Importance Of Franchise Due Diligence
Franchise due diligence includes a thorough investigation and analysis before buying a business. This process may take from a few weeks to a number of months, depending on the complexity of the business. Due diligence will help you assess the benefits and risks associated with franchise business acquisition. You will learn about the target market, competitive advantage, business model, products, and the company’s past records.
You can review their financial statements and franchise agreement to understand the detailed clauses of the business contract. All this information will give you the opportunity to assess potential risks before making an informed decision.
Franchise Due Diligence Checklist
Going through the franchise due diligence checklist can be a very complex process. If you don’t have any prior experience, you can take the help of a lawyer or financial advisor who knows about the franchise business well. Here is a list of checklists that you must go through before signing the final franchise acquisition contract.
☑️ Review Legal Documents
The first document that you must review is the franchise disclosure document (FDD). This document will tell you about the acquisition costs, territory restrictions, the business’s track record with other franchise business owners, past financial performance, training provisions, and termination conditions. Each piece of information will help you make a wise decision about your investment. So, if you don’t read this document thoroughly, you may face nasty surprises later on.

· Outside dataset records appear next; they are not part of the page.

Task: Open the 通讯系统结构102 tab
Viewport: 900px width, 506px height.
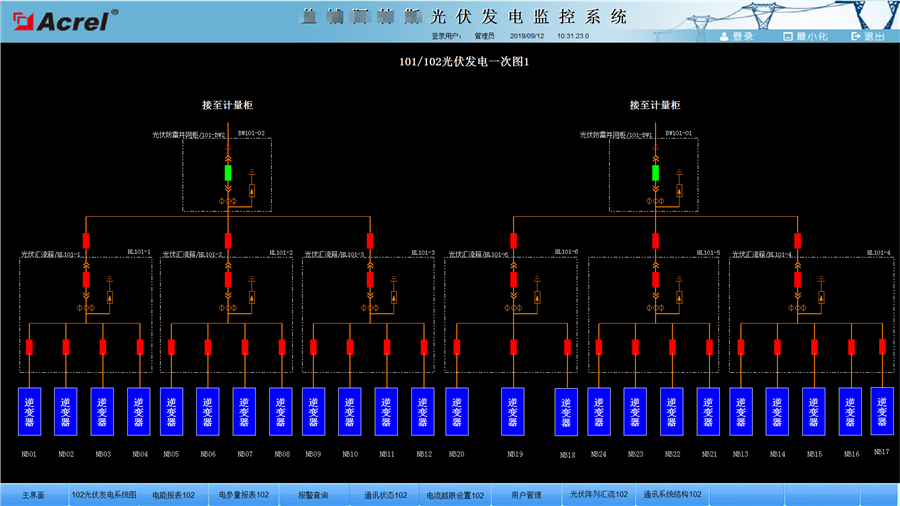Action: click(x=672, y=495)
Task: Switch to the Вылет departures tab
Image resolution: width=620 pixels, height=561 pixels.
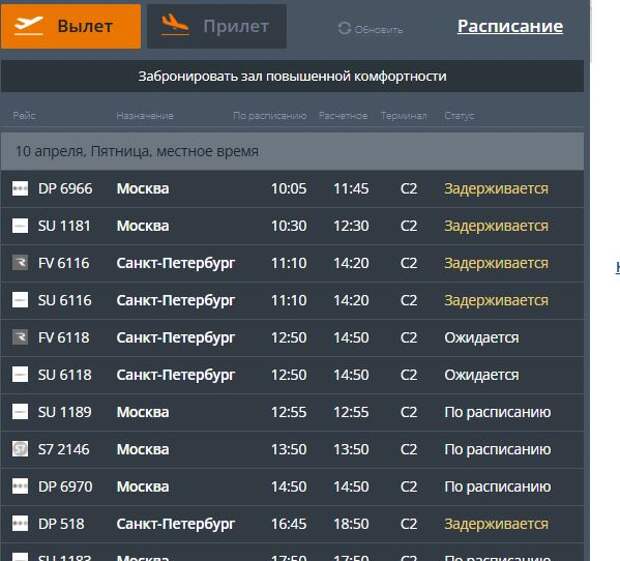Action: [x=71, y=26]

Try to look for the red flags in the FDD. See if the brand has had any previous lawsuits involving the violation of franchise laws. Also, carefully review their financial statements for the past few years to see if they are in a strong financial position. See the franchise turnover rate. If the rate is high, then the business model isn’t right for you.

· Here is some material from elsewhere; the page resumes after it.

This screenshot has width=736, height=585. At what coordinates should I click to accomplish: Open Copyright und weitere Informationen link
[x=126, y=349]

You must go through the franchise agreement that explains how your relationship should be with the franchisor. Hire a legal advisor who specializes in franchise law to review these legal documents for you.
☑️ Analyze Costs And Fees
There may be lots of hidden costs when buying a business. You must get a full picture of the cost of acquiring the business so that you don’t struggle financially later on. Along with the one-time upfront cost, there are ongoing fees for royalties, training, support, marketing, and renewal. All these fees can affect your profitability. Therefore, calculate the total cost of ownership before making a final deal. You can ask the franchiser to break down all these costs for the next three years so that you can get a clear idea of where you are heading. Talk to the current franchisees about their average monthly revenue, time needed to break even, and other financial details.

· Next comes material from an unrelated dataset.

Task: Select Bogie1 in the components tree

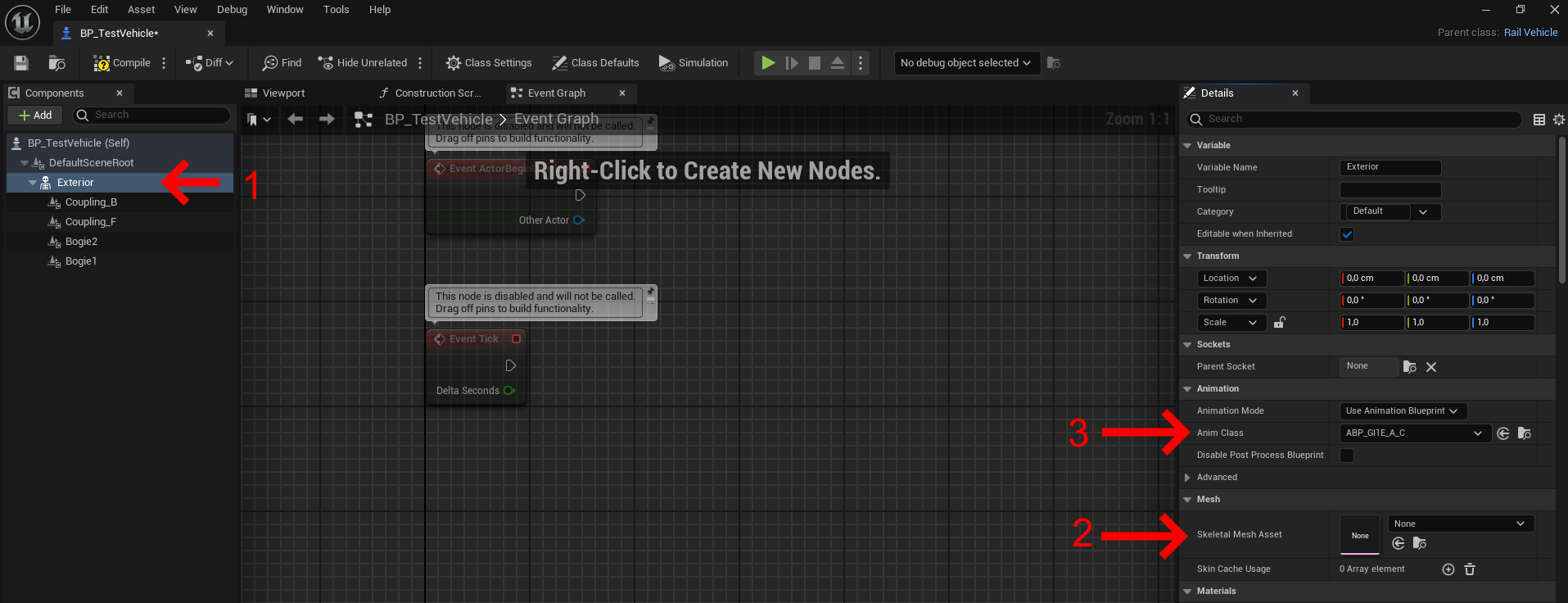Action: 81,261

☑️ Ask About Franchise Support And Training
Your franchisor might be an outstanding brand, but if they can’t give your staff proper training, then your business won’t succeed. Therefore, before signing your agreement, understand what support your franchisor will give you and for how many months or years. You should expect to get the initial operational training, setup guidance, staff recruitment, marketing support, operational support, and performance reviews. The franchise training programs will prepare you to operate the business on your own by consistently maintaining the brand standards. A good franchisor will provide you with support throughout your franchise journey. You must write down all the support services they are promising you. Also, clarify whether the support you will be getting comes with an extra fee or not.
☑️ Conduct Market Assessment
Your wonderful franchise business may not succeed if you do business in the wrong market. You must do a market assessment to find out whether there is demand for your product or service. For example, your luxury clothing business may not be appealing to a region where mostly middle-class family lives. Find out about the competitors as well and think about how you can provide a competitive advantage.
Perform a thorough research to know the size of the local population, demographics, income, spending habits, and other relevant things. You can talk to the local business owners to learn about the market conditions of that region. By evaluating market demand, you will lower the risk of getting into a market that is already saturated or one that has insufficient demand for your products or services.
Key Takeaways
Conducting a due diligence checklist before a franchise business acquisition is vital. Though the task seems daunting, you must not miss analyzing a single detail in the contract. You shouldn’t misunderstand any aspect of the business, which may lead to regrets and losses. The checklist will give you realistic pathways to your business objectives.